Um boato que voltou a circular nas redes sociais afirma que, como a Terra gira de oeste para leste a mais de 2 000 km/h, aviões que voam no sentido contrário deveriam chegar ao destino mais rápido. Físicos ouvidos pelo portal IFLScience reforçam que a ideia ignora princípios básicos de movimento e da própria atmosfera.

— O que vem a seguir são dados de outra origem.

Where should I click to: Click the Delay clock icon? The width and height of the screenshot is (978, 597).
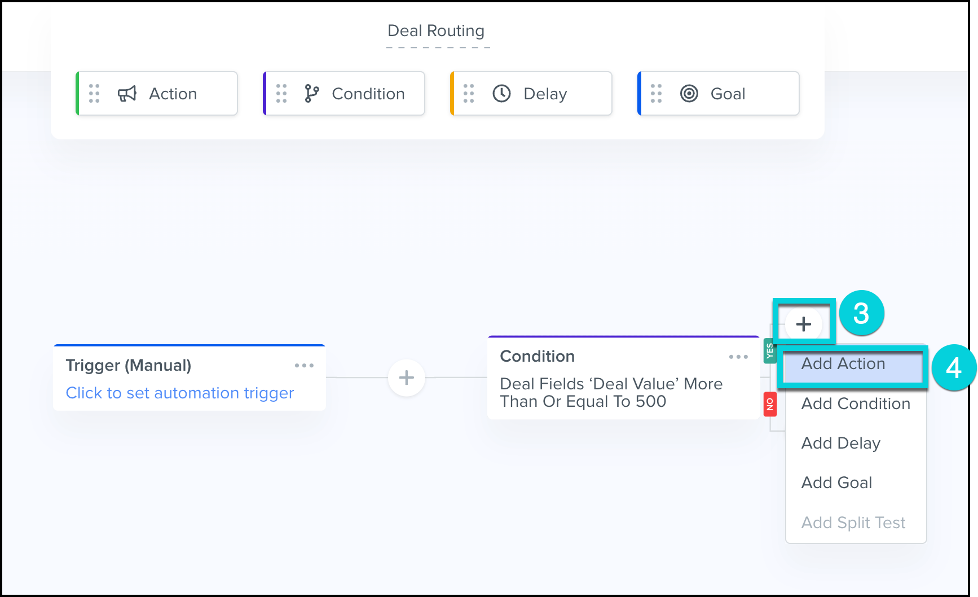(x=501, y=94)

Inércia mantém tudo girando junto
Quando uma pessoa está em pé, salta ou embarca em um avião, ela já se desloca na mesma velocidade em que o planeta gira. Esse comportamento é resultado da inércia: um corpo em movimento tende a permanecer na mesma velocidade e direção até que uma força externa aja sobre ele. É o motivo pelo qual, ao pular, o indivíduo volta a tocar o solo praticamente no mesmo ponto, em vez de aterrissar quilômetros a oeste.
Atmosfera não fica parada
Outro equívoco comum é presumir que a atmosfera permaneça estática enquanto a Terra gira. O atrito entre a superfície e as camadas de ar faz com que a atmosfera também gire, evitando ventos permanentes de milhares de quilômetros por hora que inviabilizariam a vida. Com isso, aviões, passageiros e o próprio ar compartilham a mesma velocidade de rotação do planeta.
Ventos de altitude influenciam mais que a rotação
A rotação terrestre interfere indiretamente no tempo de voo por meio das correntes de jato, faixas de ventos rápidos em grandes altitudes. De acordo com a NASA, esses fluxos resultam da combinação entre a rotação do planeta e a diferença de aquecimento entre o equador e os polos. Por essa razão, rotas em direção ao leste costumam ser ligeiramente mais curtas do que trajetos no sentido oposto.
Imagem: muratart
Em resumo, a duração de um voo depende principalmente de rotas, condições meteorológicas e correntes de ar, não da expectativa de “esperar” o planeta passar por baixo da aeronave.